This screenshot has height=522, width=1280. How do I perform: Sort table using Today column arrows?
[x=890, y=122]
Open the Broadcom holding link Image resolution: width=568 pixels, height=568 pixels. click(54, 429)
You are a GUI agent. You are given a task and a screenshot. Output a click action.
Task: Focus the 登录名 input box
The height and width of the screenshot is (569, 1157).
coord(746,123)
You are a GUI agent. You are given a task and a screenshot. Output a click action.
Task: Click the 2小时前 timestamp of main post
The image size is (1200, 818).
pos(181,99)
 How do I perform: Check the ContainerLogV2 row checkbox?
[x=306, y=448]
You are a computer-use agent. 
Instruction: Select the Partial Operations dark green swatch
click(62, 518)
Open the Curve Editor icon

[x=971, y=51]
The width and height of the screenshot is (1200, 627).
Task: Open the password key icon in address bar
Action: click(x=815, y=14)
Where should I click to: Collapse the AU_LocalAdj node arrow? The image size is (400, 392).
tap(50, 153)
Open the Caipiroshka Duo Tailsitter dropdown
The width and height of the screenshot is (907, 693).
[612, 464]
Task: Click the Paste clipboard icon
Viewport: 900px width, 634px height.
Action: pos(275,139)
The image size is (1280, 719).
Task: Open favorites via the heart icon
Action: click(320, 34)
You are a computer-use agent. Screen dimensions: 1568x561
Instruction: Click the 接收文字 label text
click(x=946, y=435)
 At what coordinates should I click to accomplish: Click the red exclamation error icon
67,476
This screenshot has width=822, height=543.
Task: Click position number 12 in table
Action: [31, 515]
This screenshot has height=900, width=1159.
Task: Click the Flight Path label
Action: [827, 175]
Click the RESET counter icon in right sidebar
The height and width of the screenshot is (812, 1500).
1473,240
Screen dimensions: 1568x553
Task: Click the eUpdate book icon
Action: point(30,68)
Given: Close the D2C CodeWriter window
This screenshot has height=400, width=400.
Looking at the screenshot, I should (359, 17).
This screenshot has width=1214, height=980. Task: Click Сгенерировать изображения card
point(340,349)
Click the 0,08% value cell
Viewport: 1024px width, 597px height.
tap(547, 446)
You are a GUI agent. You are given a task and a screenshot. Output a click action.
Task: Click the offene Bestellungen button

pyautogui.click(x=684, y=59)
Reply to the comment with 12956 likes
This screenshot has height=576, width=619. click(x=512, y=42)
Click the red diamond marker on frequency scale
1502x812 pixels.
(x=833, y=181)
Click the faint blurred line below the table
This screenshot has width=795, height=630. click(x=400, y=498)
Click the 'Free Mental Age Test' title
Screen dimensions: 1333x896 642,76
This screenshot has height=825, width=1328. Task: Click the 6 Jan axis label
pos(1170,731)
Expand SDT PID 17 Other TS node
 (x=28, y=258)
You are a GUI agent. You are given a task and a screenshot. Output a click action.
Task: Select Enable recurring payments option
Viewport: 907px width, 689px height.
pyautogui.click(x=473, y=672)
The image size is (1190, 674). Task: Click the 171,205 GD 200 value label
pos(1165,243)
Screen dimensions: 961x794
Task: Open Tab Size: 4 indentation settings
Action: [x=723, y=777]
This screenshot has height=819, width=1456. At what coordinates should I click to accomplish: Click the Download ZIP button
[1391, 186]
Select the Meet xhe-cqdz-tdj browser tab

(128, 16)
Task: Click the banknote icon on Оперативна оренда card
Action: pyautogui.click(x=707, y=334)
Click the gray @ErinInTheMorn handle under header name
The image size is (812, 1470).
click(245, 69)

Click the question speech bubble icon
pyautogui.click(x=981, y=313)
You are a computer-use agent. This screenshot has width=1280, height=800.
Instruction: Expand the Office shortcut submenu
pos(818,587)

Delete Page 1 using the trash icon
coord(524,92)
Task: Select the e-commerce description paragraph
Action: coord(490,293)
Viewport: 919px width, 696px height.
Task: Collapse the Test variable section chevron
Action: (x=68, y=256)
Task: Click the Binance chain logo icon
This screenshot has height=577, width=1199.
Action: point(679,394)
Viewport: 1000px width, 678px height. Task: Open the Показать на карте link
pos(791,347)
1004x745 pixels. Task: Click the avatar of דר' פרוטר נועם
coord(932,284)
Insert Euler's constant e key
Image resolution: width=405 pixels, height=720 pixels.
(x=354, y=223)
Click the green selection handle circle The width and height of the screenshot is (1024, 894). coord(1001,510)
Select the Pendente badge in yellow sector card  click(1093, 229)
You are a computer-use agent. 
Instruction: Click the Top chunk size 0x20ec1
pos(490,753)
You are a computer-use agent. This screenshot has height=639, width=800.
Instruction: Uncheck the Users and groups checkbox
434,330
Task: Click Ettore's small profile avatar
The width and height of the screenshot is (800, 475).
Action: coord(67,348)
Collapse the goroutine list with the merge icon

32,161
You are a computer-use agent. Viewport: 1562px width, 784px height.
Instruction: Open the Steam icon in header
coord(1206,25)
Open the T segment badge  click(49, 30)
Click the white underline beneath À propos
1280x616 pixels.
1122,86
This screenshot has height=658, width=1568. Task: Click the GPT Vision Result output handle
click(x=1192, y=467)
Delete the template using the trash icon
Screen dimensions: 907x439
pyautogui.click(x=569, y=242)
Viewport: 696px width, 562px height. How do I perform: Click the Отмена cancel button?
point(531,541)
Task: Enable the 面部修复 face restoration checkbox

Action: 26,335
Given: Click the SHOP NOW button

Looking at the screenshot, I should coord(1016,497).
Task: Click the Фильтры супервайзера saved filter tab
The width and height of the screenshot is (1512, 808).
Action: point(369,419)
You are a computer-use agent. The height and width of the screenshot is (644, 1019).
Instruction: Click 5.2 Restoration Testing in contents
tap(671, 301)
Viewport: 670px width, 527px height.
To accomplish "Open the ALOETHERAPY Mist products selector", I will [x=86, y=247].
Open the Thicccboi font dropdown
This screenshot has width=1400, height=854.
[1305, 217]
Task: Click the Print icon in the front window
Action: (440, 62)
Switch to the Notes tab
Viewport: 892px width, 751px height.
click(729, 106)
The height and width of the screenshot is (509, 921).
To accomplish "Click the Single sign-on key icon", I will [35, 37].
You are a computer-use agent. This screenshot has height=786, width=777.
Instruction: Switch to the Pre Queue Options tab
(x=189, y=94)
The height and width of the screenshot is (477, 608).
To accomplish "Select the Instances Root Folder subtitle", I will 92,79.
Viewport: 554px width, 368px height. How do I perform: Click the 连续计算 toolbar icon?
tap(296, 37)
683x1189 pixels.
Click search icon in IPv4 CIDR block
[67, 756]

_ _ _

### GOAL OF THE EXERCISE
Go through the data and retype all of it exactly.

### WRITTEN SOLUTION
This screenshot has height=522, width=1280. How do I perform: Sort table using Today column arrows?
[x=890, y=122]
Open the Broadcom holding link Image resolution: width=568 pixels, height=568 pixels. click(54, 429)
You are a GUI agent. You are given a task and a screenshot. Output a click action.
Task: Focus the 登录名 input box
The height and width of the screenshot is (569, 1157).
coord(746,123)
You are a GUI agent. You are given a task and a screenshot. Output a click action.
Task: Click the 2小时前 timestamp of main post
The image size is (1200, 818).
pos(181,99)
 How do I perform: Check the ContainerLogV2 row checkbox?
[x=306, y=448]
You are a computer-use agent. 
Instruction: Select the Partial Operations dark green swatch
click(62, 518)
Open the Curve Editor icon

[x=971, y=51]
The width and height of the screenshot is (1200, 627).
Task: Open the password key icon in address bar
Action: click(x=815, y=14)
Where should I click to: Collapse the AU_LocalAdj node arrow? The image size is (400, 392).
tap(50, 153)
Open the Caipiroshka Duo Tailsitter dropdown
The width and height of the screenshot is (907, 693).
[612, 464]
Task: Click the Paste clipboard icon
Viewport: 900px width, 634px height.
Action: pos(275,139)
The image size is (1280, 719).
Task: Open favorites via the heart icon
Action: click(320, 34)
You are a computer-use agent. Screen dimensions: 1568x561
Instruction: Click the 接收文字 label text
click(x=946, y=435)
 At what coordinates should I click to accomplish: Click the red exclamation error icon
67,476
This screenshot has width=822, height=543.
Task: Click position number 12 in table
Action: [31, 515]
This screenshot has height=900, width=1159.
Task: Click the Flight Path label
Action: [827, 175]
Click the RESET counter icon in right sidebar
The height and width of the screenshot is (812, 1500).
1473,240
Screen dimensions: 1568x553
Task: Click the eUpdate book icon
Action: point(30,68)
Given: Close the D2C CodeWriter window
This screenshot has height=400, width=400.
Looking at the screenshot, I should (359, 17).
This screenshot has width=1214, height=980. Task: Click Сгенерировать изображения card
point(340,349)
Click the 0,08% value cell
Viewport: 1024px width, 597px height.
tap(547, 446)
You are a GUI agent. You are given a task and a screenshot. Output a click action.
Task: Click the offene Bestellungen button

pyautogui.click(x=684, y=59)
Reply to the comment with 12956 likes
This screenshot has height=576, width=619. click(x=512, y=42)
Click the red diamond marker on frequency scale
1502x812 pixels.
(x=833, y=181)
Click the faint blurred line below the table
This screenshot has width=795, height=630. click(x=400, y=498)
Click the 'Free Mental Age Test' title
Screen dimensions: 1333x896 642,76
This screenshot has height=825, width=1328. Task: Click the 6 Jan axis label
pos(1170,731)
Expand SDT PID 17 Other TS node
 (x=28, y=258)
You are a GUI agent. You are given a task and a screenshot. Output a click action.
Task: Select Enable recurring payments option
Viewport: 907px width, 689px height.
pyautogui.click(x=473, y=672)
The image size is (1190, 674). Task: Click the 171,205 GD 200 value label
pos(1165,243)
Screen dimensions: 961x794
Task: Open Tab Size: 4 indentation settings
Action: [x=723, y=777]
This screenshot has height=819, width=1456. At what coordinates should I click to accomplish: Click the Download ZIP button
[1391, 186]
Select the Meet xhe-cqdz-tdj browser tab

(128, 16)
Task: Click the banknote icon on Оперативна оренда card
Action: pyautogui.click(x=707, y=334)
Click the gray @ErinInTheMorn handle under header name
The image size is (812, 1470).
click(245, 69)

Click the question speech bubble icon
pyautogui.click(x=981, y=313)
You are a computer-use agent. This screenshot has width=1280, height=800.
Instruction: Expand the Office shortcut submenu
pos(818,587)

Delete Page 1 using the trash icon
coord(524,92)
Task: Select the e-commerce description paragraph
Action: coord(490,293)
Viewport: 919px width, 696px height.
Task: Collapse the Test variable section chevron
Action: (x=68, y=256)
Task: Click the Binance chain logo icon
This screenshot has height=577, width=1199.
Action: point(679,394)
Viewport: 1000px width, 678px height. Task: Open the Показать на карте link
pos(791,347)
1004x745 pixels. Task: Click the avatar of דר' פרוטר נועם
coord(932,284)
Insert Euler's constant e key
Image resolution: width=405 pixels, height=720 pixels.
(x=354, y=223)
Click the green selection handle circle The width and height of the screenshot is (1024, 894). coord(1001,510)
Select the Pendente badge in yellow sector card  click(1093, 229)
You are a computer-use agent. 
Instruction: Click the Top chunk size 0x20ec1
pos(490,753)
You are a computer-use agent. This screenshot has height=639, width=800.
Instruction: Uncheck the Users and groups checkbox
434,330
Task: Click Ettore's small profile avatar
The width and height of the screenshot is (800, 475).
Action: coord(67,348)
Collapse the goroutine list with the merge icon

32,161
You are a computer-use agent. Viewport: 1562px width, 784px height.
Instruction: Open the Steam icon in header
coord(1206,25)
Open the T segment badge  click(49, 30)
Click the white underline beneath À propos
1280x616 pixels.
1122,86
This screenshot has height=658, width=1568. Task: Click the GPT Vision Result output handle
click(x=1192, y=467)
Delete the template using the trash icon
Screen dimensions: 907x439
pyautogui.click(x=569, y=242)
Viewport: 696px width, 562px height. How do I perform: Click the Отмена cancel button?
point(531,541)
Task: Enable the 面部修复 face restoration checkbox

Action: 26,335
Given: Click the SHOP NOW button

Looking at the screenshot, I should coord(1016,497).
Task: Click the Фильтры супервайзера saved filter tab
The width and height of the screenshot is (1512, 808).
Action: point(369,419)
You are a computer-use agent. The height and width of the screenshot is (644, 1019).
Instruction: Click 5.2 Restoration Testing in contents
tap(671, 301)
Viewport: 670px width, 527px height.
To accomplish "Open the ALOETHERAPY Mist products selector", I will [x=86, y=247].
Open the Thicccboi font dropdown
This screenshot has width=1400, height=854.
[1305, 217]
Task: Click the Print icon in the front window
Action: (440, 62)
Switch to the Notes tab
Viewport: 892px width, 751px height.
click(729, 106)
The height and width of the screenshot is (509, 921).
To accomplish "Click the Single sign-on key icon", I will [35, 37].
You are a computer-use agent. This screenshot has height=786, width=777.
Instruction: Switch to the Pre Queue Options tab
(x=189, y=94)
The height and width of the screenshot is (477, 608).
To accomplish "Select the Instances Root Folder subtitle", I will 92,79.
Viewport: 554px width, 368px height. How do I perform: Click the 连续计算 toolbar icon?
tap(296, 37)
683x1189 pixels.
Click search icon in IPv4 CIDR block
[67, 756]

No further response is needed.